Per questo mi è accaduto di dire – in maniera troppo violenta ed esagitata, forse – che nel “no” vi è una doppia anima: da una parte un progresso reale e cosciente in cui i consumisti e la sinistra hanno avuto un grande ruolo; dall’altra un progresso falso, per cui l’italiano accetta il divorzio per le esigenze laicizzanti del potere borghese: perché chi accetta il divorzio è un buon consumatore. Ecco perché, per amore di verità e per senso dolorosamente critico, io posso giungere anche a una previsione di tipo apocalittico, ed è questa: se dovesse prevalere, nella massa dei “no”, la parte che vi ha avuto il potere, sarebbe la fine della nostra società. Non accadrà, perché appunto in Italia c’è un forte partito comunista, c’è un intelligencjia abbastanza avanzata progressista; ma il pericolo c’è. La distruzione di valori in corso non implica una immediata sostituzione di altri valori, col loro bene e il loro male, col necessario miglioramento del tenore di vita e insieme con un reale progresso culturale. C’è, nel mezzo, un momento di imponderabilità, ed è appunto quello che stiamo vivendo; e qui sta il grande, tragico pericolo. Pensate a cosa può significare in queste condizioni una recessione e non potete certo non rabbrividire se vi si affaccia anche un istante il parallelo – forse arbitrario, forse romanzesco – con la Germania degli anni trenta. Qualche analogia il nostro processo di industrializzazione negli ultimi dieci anni con quello tedesco di allora ce l’ha: fu in tali condizioni che il consumismo aprì la strada, con la recessione del ’20, al nazismo.

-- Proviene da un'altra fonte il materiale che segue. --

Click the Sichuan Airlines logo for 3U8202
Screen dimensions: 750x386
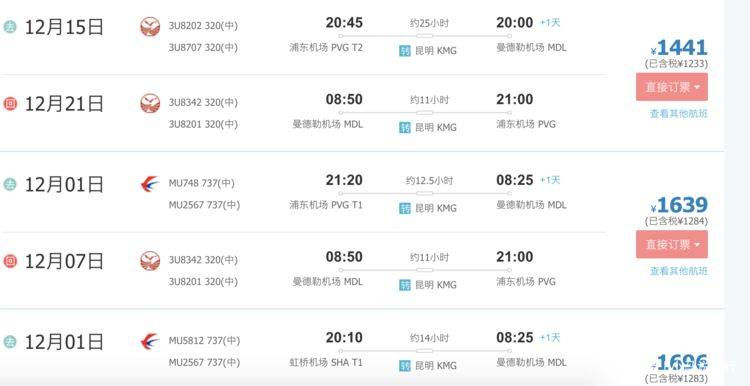150,26
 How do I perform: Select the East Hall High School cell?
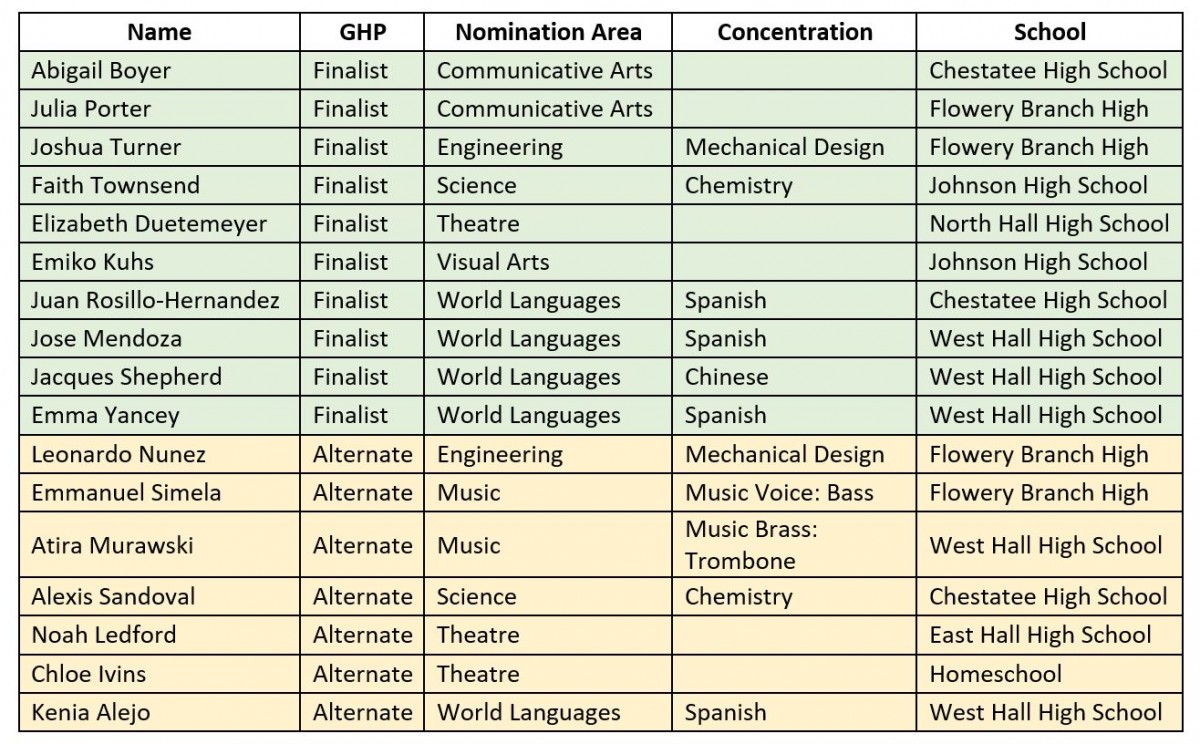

Ecco l’angoscia di un uomo della mia generazione, che ha visto la guerra, i nazisti, le SS, che ne ha subito un trauma mai totalmente vinto. Quando vedo intorno a me i giovani che stanno perdendo gli antichi valori popolari e assorbono i nuovi modelli imposti dal capitalismo, rischiando così una forma di disumanità, una forma di atroce afasia, una brutale assenza di capacità critiche, una faziosa passività, ricordo che queste erano appunto le forme tipiche delle SS: e vedo così stendersi sulle nostre città l’ombra orrenda della croce uncinata. Una visione apocalittica, certamente, la mia. Ma se accanto ad essa e all’angoscia che la produce, non vi fosse in me anche un elemento di ottimismo, il pensiero cioè che esiste la possibilità di lottare contro tutto questo, semplicemente non sarei qui, tra voi, a parlare.